?? 低矮的坯墻,被煙熏得黑漆漆的四壁,土炕旁一張舊條桌,幾根粗制木凳,這便是我記憶中的三叔的小屋。
??? 三叔獨身,一人吃飽全家不餓。他家是非少,再加上三叔脾氣好,不嫌煩,有人緣,來三叔小屋串門的特別多。每到秋后,地里農活少了,尤其是冬天,來小屋下棋的、打撲克的、閑聊的,擠得滿滿的,每天不斷人。有人舍著自家的明亮敞房、閑著幾十寸的大彩電不看、空著舒適的沙發不坐,在小屋一站大半天,反而覺得舒坦。
??? 在小屋里,人們天南地北,從古至今,無話不談。這小屋能給人解悶兒,能給人除憂,能讓人愁容換笑顏。不管誰不高興,不等你開口,便會有人問“怎么了? ”“嗨,煩! ”“煩個茄子,來,打一把。 ”幾把撲克下來,煙消云散。有時聽著你長吁短嘆,就問“愁啥? ”“還不是有兒的好處啊,人家女的那頭同意娶了,可咱總湊不齊彩禮錢。 ”“我剛賣了一頭豬,缺多少?我手底下有二百……夠了夠了,多大的困難啊,一準沒問題! ”
??? 有好幾年,村里安排晚上值勤,值勤的人每隔半個小時就敲著梆子圍著村莊轉一圈兒,轉完了就在三叔的小屋落腳取暖。人們管小屋叫“警屋子”。這小屋成了村里人的保護傘。

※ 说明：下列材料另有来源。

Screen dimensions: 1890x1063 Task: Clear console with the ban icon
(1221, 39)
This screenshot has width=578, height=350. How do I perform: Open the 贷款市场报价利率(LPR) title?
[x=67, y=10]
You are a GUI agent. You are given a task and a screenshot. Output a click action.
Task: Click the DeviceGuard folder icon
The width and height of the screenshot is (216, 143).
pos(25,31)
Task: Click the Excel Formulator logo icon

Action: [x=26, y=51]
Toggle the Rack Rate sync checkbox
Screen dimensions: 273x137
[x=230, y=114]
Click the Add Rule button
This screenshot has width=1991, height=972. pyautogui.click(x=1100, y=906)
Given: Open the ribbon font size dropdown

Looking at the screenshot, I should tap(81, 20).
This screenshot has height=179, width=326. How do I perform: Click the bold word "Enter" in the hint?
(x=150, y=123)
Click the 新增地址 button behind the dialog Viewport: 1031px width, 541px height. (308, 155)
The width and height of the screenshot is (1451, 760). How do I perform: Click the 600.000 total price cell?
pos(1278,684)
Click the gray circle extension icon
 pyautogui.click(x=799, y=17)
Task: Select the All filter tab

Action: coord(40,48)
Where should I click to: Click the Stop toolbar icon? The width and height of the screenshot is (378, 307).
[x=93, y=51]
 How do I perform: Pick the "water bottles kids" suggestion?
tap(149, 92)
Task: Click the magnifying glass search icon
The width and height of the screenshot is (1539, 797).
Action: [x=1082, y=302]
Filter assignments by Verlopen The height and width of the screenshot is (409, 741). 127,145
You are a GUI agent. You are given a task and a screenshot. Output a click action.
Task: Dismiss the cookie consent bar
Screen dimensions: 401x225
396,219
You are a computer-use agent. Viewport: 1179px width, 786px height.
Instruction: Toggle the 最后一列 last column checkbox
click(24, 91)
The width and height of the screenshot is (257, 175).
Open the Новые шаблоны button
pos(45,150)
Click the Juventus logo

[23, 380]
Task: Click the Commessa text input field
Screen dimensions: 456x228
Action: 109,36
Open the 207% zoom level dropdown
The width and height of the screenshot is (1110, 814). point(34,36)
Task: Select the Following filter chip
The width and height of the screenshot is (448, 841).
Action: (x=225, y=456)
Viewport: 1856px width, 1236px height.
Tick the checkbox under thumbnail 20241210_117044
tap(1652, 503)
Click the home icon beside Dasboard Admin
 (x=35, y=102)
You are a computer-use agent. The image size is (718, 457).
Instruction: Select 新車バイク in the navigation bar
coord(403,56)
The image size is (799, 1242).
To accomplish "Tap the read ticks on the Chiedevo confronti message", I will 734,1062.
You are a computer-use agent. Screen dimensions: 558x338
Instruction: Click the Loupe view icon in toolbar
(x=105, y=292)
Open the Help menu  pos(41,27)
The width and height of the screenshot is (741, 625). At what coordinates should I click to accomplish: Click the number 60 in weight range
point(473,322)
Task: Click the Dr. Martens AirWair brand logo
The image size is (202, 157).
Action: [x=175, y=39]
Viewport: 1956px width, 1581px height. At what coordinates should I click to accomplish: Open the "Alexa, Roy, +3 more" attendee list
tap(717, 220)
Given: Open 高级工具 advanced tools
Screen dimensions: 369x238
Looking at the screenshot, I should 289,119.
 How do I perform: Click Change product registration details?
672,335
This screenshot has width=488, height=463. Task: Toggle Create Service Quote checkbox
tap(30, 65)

??? 有一年,三叔的小屋翻修房頂,沒用三叔叫,一下子來了一二十口子人,把兩間小屋圍了起來。人多房小活少,大伙輪流著干,一半干一半玩。晌午,三叔準備管飯,人們卻七嘴八舌地打起了笑談:“這點活管飯?還不夠飯錢哩。 ”“是啊,我平時在自己家的時間還不如在你小屋的時間長,給你修屋就是給我自己修屋,自己的活自己管飯。可不是吹,你這小屋是大伙的……哈哈……”人們哈哈著散去了。
??? 如今,三叔走了。隨著生活的變化,人們打工的打工,掙錢的掙錢,不再分農忙和農閑。就是有閑著的,也只是偶爾在這家或那家一起搓搓麻將,打打撲克。再不就是吃飽了飯沒事,仨倆兒地圍著村轉轉。從三叔的小屋前走過,便會思潮涌動,感慨萬千。